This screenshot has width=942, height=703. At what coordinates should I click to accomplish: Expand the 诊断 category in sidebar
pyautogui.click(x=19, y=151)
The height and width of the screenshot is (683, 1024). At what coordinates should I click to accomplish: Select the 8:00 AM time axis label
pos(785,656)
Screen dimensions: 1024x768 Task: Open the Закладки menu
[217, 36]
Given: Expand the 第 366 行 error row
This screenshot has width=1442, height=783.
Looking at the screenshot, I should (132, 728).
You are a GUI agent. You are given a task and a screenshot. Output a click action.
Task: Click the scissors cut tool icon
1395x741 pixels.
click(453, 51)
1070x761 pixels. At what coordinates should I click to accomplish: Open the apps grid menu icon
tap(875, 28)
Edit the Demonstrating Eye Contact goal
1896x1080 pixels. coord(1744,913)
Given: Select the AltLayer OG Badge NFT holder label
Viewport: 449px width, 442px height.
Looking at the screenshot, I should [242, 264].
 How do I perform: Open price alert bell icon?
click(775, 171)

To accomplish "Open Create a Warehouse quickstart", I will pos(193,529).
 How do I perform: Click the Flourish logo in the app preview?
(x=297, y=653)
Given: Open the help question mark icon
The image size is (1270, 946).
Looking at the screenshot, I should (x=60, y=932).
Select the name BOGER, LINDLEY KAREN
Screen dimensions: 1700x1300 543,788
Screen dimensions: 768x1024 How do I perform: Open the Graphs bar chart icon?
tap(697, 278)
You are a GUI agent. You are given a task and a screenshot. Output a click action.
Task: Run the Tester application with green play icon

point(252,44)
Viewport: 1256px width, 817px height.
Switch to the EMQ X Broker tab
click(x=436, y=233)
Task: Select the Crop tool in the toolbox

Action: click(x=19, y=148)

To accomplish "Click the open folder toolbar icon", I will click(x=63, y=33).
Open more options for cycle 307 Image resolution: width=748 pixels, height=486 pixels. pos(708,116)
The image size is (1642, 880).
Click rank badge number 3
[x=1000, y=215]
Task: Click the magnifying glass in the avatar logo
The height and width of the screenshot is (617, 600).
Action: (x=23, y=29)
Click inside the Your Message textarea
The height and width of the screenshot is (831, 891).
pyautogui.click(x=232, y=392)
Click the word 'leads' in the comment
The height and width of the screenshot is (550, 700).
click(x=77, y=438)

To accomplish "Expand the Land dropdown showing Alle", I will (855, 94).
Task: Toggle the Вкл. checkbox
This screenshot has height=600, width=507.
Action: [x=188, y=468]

··········

Every line from the one holding "Viewport: 1256px width, 817px height." through the last line of the listing above should be set down exactly, and nothing more.

Viewport: 1256px width, 817px height.
Switch to the EMQ X Broker tab
click(x=436, y=233)
Task: Select the Crop tool in the toolbox

Action: click(x=19, y=148)

To accomplish "Click the open folder toolbar icon", I will click(x=63, y=33).
Open more options for cycle 307 Image resolution: width=748 pixels, height=486 pixels. pos(708,116)
The image size is (1642, 880).
Click rank badge number 3
[x=1000, y=215]
Task: Click the magnifying glass in the avatar logo
The height and width of the screenshot is (617, 600).
Action: (x=23, y=29)
Click inside the Your Message textarea
The height and width of the screenshot is (831, 891).
pyautogui.click(x=232, y=392)
Click the word 'leads' in the comment
The height and width of the screenshot is (550, 700).
click(x=77, y=438)

To accomplish "Expand the Land dropdown showing Alle", I will (855, 94).
Task: Toggle the Вкл. checkbox
This screenshot has height=600, width=507.
Action: [x=188, y=468]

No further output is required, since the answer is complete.